*WHAT IS EXPECTED:* So that the copy matches the original, write out every entry exactly.

*TASK INPUT:*
◇ ◇ ◇ ◇ ◇

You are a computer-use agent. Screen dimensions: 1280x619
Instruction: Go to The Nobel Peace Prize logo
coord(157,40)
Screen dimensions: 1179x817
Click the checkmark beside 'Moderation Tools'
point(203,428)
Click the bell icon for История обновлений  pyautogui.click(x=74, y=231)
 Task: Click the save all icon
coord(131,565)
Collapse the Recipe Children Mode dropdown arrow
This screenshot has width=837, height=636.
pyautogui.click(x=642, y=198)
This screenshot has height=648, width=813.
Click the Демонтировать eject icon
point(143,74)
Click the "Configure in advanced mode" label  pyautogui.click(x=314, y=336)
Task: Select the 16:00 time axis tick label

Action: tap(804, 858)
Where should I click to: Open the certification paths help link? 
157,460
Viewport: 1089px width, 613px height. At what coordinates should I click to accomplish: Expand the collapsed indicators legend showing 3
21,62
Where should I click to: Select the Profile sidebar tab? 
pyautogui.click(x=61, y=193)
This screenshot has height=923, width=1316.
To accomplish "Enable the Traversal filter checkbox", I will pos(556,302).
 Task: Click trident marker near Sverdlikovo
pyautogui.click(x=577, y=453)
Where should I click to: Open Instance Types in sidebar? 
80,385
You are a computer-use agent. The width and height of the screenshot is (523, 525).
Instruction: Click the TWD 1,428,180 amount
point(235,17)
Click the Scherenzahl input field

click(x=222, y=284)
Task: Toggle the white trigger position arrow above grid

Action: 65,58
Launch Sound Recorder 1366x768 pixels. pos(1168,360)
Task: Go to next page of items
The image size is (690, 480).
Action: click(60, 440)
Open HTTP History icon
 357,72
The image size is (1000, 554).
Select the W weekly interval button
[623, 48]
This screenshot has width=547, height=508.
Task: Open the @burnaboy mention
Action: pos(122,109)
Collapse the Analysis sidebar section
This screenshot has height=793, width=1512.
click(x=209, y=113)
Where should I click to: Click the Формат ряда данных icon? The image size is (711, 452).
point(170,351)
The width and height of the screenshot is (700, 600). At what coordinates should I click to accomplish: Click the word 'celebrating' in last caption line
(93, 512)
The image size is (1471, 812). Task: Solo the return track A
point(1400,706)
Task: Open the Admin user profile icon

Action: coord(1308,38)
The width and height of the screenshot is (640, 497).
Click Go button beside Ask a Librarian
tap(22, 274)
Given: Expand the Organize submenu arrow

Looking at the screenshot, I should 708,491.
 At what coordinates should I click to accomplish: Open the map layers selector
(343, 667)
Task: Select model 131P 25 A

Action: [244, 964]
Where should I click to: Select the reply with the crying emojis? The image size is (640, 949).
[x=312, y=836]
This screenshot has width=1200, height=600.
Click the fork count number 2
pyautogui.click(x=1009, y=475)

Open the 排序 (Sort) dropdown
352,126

◇ ◇ ◇ ◇ ◇

*EXPECTED ANSWER:*
You are a computer-use agent. Screen dimensions: 1280x619
Instruction: Go to The Nobel Peace Prize logo
coord(157,40)
Screen dimensions: 1179x817
Click the checkmark beside 'Moderation Tools'
point(203,428)
Click the bell icon for История обновлений  pyautogui.click(x=74, y=231)
 Task: Click the save all icon
coord(131,565)
Collapse the Recipe Children Mode dropdown arrow
This screenshot has width=837, height=636.
pyautogui.click(x=642, y=198)
This screenshot has height=648, width=813.
Click the Демонтировать eject icon
point(143,74)
Click the "Configure in advanced mode" label  pyautogui.click(x=314, y=336)
Task: Select the 16:00 time axis tick label

Action: tap(804, 858)
Where should I click to: Open the certification paths help link? 
157,460
Viewport: 1089px width, 613px height. At what coordinates should I click to accomplish: Expand the collapsed indicators legend showing 3
21,62
Where should I click to: Select the Profile sidebar tab? 
pyautogui.click(x=61, y=193)
This screenshot has height=923, width=1316.
To accomplish "Enable the Traversal filter checkbox", I will pos(556,302).
 Task: Click trident marker near Sverdlikovo
pyautogui.click(x=577, y=453)
Where should I click to: Open Instance Types in sidebar? 
80,385
You are a computer-use agent. The width and height of the screenshot is (523, 525).
Instruction: Click the TWD 1,428,180 amount
point(235,17)
Click the Scherenzahl input field

click(x=222, y=284)
Task: Toggle the white trigger position arrow above grid

Action: 65,58
Launch Sound Recorder 1366x768 pixels. pos(1168,360)
Task: Go to next page of items
The image size is (690, 480).
Action: click(60, 440)
Open HTTP History icon
 357,72
The image size is (1000, 554).
Select the W weekly interval button
[623, 48]
This screenshot has width=547, height=508.
Task: Open the @burnaboy mention
Action: pos(122,109)
Collapse the Analysis sidebar section
This screenshot has height=793, width=1512.
click(x=209, y=113)
Where should I click to: Click the Формат ряда данных icon? The image size is (711, 452).
point(170,351)
The width and height of the screenshot is (700, 600). At what coordinates should I click to accomplish: Click the word 'celebrating' in last caption line
(93, 512)
The image size is (1471, 812). Task: Solo the return track A
point(1400,706)
Task: Open the Admin user profile icon

Action: coord(1308,38)
The width and height of the screenshot is (640, 497).
Click Go button beside Ask a Librarian
tap(22, 274)
Given: Expand the Organize submenu arrow

Looking at the screenshot, I should 708,491.
 At what coordinates should I click to accomplish: Open the map layers selector
(343, 667)
Task: Select model 131P 25 A

Action: [244, 964]
Where should I click to: Select the reply with the crying emojis? The image size is (640, 949).
[x=312, y=836]
This screenshot has width=1200, height=600.
Click the fork count number 2
pyautogui.click(x=1009, y=475)

Open the 排序 (Sort) dropdown
352,126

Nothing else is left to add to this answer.